REQUIRED WORK
In the records that follow, find the line with "Энвер Гафаров (363, 1377)"; from there, retype every line exactly through the line with "Политика конфиденциальности (348, 1993)", which also belongs to the answer.

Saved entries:
Start of Block

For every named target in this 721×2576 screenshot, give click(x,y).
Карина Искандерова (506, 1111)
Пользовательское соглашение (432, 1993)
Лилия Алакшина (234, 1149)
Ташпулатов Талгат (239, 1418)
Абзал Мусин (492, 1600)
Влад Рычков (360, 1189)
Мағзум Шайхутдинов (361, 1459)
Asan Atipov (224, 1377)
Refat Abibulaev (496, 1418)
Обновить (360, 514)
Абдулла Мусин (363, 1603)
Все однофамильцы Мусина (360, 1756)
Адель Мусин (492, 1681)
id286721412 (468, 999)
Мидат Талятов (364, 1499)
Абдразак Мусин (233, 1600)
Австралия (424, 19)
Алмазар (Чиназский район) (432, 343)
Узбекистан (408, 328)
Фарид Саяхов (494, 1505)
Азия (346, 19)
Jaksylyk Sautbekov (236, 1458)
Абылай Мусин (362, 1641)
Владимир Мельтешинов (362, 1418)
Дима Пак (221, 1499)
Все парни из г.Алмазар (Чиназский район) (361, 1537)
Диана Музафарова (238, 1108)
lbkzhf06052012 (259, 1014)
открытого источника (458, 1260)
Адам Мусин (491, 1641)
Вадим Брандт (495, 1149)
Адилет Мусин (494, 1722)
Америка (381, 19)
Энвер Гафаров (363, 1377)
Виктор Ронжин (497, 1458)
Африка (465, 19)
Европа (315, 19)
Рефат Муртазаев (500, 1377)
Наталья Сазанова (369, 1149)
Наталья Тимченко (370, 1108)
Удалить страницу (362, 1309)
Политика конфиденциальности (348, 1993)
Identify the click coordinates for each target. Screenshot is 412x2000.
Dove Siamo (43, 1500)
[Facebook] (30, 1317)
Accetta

End of Block

SOLUTION TO THE EXERCISE
Энвер Гафаров (363, 1377)
Виктор Ронжин (497, 1458)
Африка (465, 19)
Европа (315, 19)
Рефат Муртазаев (500, 1377)
Наталья Сазанова (369, 1149)
Наталья Тимченко (370, 1108)
Удалить страницу (362, 1309)
Политика конфиденциальности (348, 1993)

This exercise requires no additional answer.